What to produce —
Below is a set of records; restate each one word for word.

--- START ---

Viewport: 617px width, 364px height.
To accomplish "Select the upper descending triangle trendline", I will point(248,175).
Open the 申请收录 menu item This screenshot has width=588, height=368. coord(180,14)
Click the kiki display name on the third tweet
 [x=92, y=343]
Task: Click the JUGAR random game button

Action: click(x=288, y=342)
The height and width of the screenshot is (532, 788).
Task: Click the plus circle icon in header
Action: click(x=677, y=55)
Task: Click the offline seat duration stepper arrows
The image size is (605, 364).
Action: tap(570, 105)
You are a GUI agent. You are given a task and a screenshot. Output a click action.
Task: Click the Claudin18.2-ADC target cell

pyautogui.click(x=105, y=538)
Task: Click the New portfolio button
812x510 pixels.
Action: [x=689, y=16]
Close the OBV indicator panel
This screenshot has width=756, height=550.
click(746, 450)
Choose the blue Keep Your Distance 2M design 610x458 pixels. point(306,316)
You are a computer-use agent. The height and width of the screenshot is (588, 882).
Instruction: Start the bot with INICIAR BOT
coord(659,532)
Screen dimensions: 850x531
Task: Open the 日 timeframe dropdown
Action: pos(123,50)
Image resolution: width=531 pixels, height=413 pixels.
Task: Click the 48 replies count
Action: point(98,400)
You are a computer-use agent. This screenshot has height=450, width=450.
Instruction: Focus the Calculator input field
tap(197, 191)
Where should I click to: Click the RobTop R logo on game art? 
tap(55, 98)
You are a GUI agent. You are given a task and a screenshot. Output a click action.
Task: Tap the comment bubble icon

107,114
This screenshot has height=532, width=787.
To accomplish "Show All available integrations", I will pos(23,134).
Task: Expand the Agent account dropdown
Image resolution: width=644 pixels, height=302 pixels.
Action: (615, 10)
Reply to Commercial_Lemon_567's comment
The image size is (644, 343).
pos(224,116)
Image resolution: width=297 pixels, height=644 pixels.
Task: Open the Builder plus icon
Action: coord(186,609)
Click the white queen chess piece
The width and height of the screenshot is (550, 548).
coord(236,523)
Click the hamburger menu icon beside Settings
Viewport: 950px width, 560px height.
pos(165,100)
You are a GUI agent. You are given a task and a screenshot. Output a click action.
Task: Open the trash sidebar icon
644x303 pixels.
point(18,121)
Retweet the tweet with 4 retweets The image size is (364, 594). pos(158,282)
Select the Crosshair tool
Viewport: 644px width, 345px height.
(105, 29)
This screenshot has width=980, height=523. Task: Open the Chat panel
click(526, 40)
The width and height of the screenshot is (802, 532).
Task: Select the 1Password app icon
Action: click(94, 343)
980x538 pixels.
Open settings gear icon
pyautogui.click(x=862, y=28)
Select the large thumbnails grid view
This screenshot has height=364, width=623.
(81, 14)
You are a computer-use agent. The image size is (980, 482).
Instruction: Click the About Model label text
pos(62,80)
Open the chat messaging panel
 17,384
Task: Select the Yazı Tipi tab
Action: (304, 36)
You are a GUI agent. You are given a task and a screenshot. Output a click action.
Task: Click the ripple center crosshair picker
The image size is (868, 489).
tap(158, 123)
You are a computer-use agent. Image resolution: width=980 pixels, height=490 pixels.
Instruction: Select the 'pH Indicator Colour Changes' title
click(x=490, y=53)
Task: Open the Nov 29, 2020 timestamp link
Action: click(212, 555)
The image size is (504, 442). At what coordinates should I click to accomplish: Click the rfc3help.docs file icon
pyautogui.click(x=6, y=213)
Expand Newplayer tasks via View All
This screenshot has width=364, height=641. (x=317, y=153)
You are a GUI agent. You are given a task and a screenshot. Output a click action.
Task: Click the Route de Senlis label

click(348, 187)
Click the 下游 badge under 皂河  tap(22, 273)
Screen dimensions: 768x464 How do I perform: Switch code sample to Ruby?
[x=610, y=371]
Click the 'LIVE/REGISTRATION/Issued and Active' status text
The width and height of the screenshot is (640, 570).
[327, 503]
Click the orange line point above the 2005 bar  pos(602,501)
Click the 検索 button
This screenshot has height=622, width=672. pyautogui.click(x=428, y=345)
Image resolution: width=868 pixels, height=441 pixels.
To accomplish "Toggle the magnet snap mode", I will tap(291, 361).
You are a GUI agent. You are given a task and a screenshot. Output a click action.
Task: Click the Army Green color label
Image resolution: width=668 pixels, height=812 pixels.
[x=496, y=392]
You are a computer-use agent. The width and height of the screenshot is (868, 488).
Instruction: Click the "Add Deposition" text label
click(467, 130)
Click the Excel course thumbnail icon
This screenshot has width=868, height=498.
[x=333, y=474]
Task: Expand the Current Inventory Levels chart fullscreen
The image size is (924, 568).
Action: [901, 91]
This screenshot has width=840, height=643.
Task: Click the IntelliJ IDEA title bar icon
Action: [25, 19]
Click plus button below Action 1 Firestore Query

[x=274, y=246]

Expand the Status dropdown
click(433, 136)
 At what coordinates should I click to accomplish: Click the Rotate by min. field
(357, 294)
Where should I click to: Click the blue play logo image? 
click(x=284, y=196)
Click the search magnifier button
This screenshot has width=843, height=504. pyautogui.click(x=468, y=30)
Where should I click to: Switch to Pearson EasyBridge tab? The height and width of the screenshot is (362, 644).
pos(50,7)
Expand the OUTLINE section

--- END ---

Task output —
Viewport: 617px width, 364px height.
To accomplish "Select the upper descending triangle trendline", I will point(248,175).
Open the 申请收录 menu item This screenshot has width=588, height=368. coord(180,14)
Click the kiki display name on the third tweet
 [x=92, y=343]
Task: Click the JUGAR random game button

Action: click(x=288, y=342)
The height and width of the screenshot is (532, 788).
Task: Click the plus circle icon in header
Action: click(x=677, y=55)
Task: Click the offline seat duration stepper arrows
The image size is (605, 364).
Action: tap(570, 105)
You are a GUI agent. You are given a task and a screenshot. Output a click action.
Task: Click the Claudin18.2-ADC target cell

pyautogui.click(x=105, y=538)
Task: Click the New portfolio button
812x510 pixels.
Action: [x=689, y=16]
Close the OBV indicator panel
This screenshot has width=756, height=550.
click(746, 450)
Choose the blue Keep Your Distance 2M design 610x458 pixels. point(306,316)
You are a computer-use agent. The height and width of the screenshot is (588, 882).
Instruction: Start the bot with INICIAR BOT
coord(659,532)
Screen dimensions: 850x531
Task: Open the 日 timeframe dropdown
Action: pos(123,50)
Image resolution: width=531 pixels, height=413 pixels.
Task: Click the 48 replies count
Action: point(98,400)
You are a computer-use agent. This screenshot has height=450, width=450.
Instruction: Focus the Calculator input field
tap(197, 191)
Where should I click to: Click the RobTop R logo on game art? 
tap(55, 98)
You are a GUI agent. You are given a task and a screenshot. Output a click action.
Task: Tap the comment bubble icon

107,114
This screenshot has height=532, width=787.
To accomplish "Show All available integrations", I will pos(23,134).
Task: Expand the Agent account dropdown
Image resolution: width=644 pixels, height=302 pixels.
Action: (615, 10)
Reply to Commercial_Lemon_567's comment
The image size is (644, 343).
pos(224,116)
Image resolution: width=297 pixels, height=644 pixels.
Task: Open the Builder plus icon
Action: coord(186,609)
Click the white queen chess piece
The width and height of the screenshot is (550, 548).
coord(236,523)
Click the hamburger menu icon beside Settings
Viewport: 950px width, 560px height.
pos(165,100)
You are a GUI agent. You are given a task and a screenshot. Output a click action.
Task: Open the trash sidebar icon
644x303 pixels.
point(18,121)
Retweet the tweet with 4 retweets The image size is (364, 594). pos(158,282)
Select the Crosshair tool
Viewport: 644px width, 345px height.
(105, 29)
This screenshot has width=980, height=523. Task: Open the Chat panel
click(526, 40)
The width and height of the screenshot is (802, 532).
Task: Select the 1Password app icon
Action: click(94, 343)
980x538 pixels.
Open settings gear icon
pyautogui.click(x=862, y=28)
Select the large thumbnails grid view
This screenshot has height=364, width=623.
(81, 14)
You are a computer-use agent. The image size is (980, 482).
Instruction: Click the About Model label text
pos(62,80)
Open the chat messaging panel
 17,384
Task: Select the Yazı Tipi tab
Action: (304, 36)
You are a GUI agent. You are given a task and a screenshot. Output a click action.
Task: Click the ripple center crosshair picker
The image size is (868, 489).
tap(158, 123)
You are a computer-use agent. Image resolution: width=980 pixels, height=490 pixels.
Instruction: Select the 'pH Indicator Colour Changes' title
click(x=490, y=53)
Task: Open the Nov 29, 2020 timestamp link
Action: click(212, 555)
The image size is (504, 442). At what coordinates should I click to accomplish: Click the rfc3help.docs file icon
pyautogui.click(x=6, y=213)
Expand Newplayer tasks via View All
This screenshot has width=364, height=641. (x=317, y=153)
You are a GUI agent. You are given a task and a screenshot. Output a click action.
Task: Click the Route de Senlis label

click(348, 187)
Click the 下游 badge under 皂河  tap(22, 273)
Screen dimensions: 768x464 How do I perform: Switch code sample to Ruby?
[x=610, y=371]
Click the 'LIVE/REGISTRATION/Issued and Active' status text
The width and height of the screenshot is (640, 570).
[327, 503]
Click the orange line point above the 2005 bar  pos(602,501)
Click the 検索 button
This screenshot has height=622, width=672. pyautogui.click(x=428, y=345)
Image resolution: width=868 pixels, height=441 pixels.
To accomplish "Toggle the magnet snap mode", I will tap(291, 361).
You are a GUI agent. You are given a task and a screenshot. Output a click action.
Task: Click the Army Green color label
Image resolution: width=668 pixels, height=812 pixels.
[x=496, y=392]
You are a computer-use agent. The width and height of the screenshot is (868, 488).
Instruction: Click the "Add Deposition" text label
click(467, 130)
Click the Excel course thumbnail icon
This screenshot has width=868, height=498.
[x=333, y=474]
Task: Expand the Current Inventory Levels chart fullscreen
The image size is (924, 568).
Action: [901, 91]
This screenshot has width=840, height=643.
Task: Click the IntelliJ IDEA title bar icon
Action: [25, 19]
Click plus button below Action 1 Firestore Query

[x=274, y=246]

Expand the Status dropdown
click(433, 136)
 At what coordinates should I click to accomplish: Click the Rotate by min. field
(357, 294)
Where should I click to: Click the blue play logo image? 
click(x=284, y=196)
Click the search magnifier button
This screenshot has width=843, height=504. pyautogui.click(x=468, y=30)
Where should I click to: Switch to Pearson EasyBridge tab? The height and width of the screenshot is (362, 644).
pos(50,7)
Expand the OUTLINE section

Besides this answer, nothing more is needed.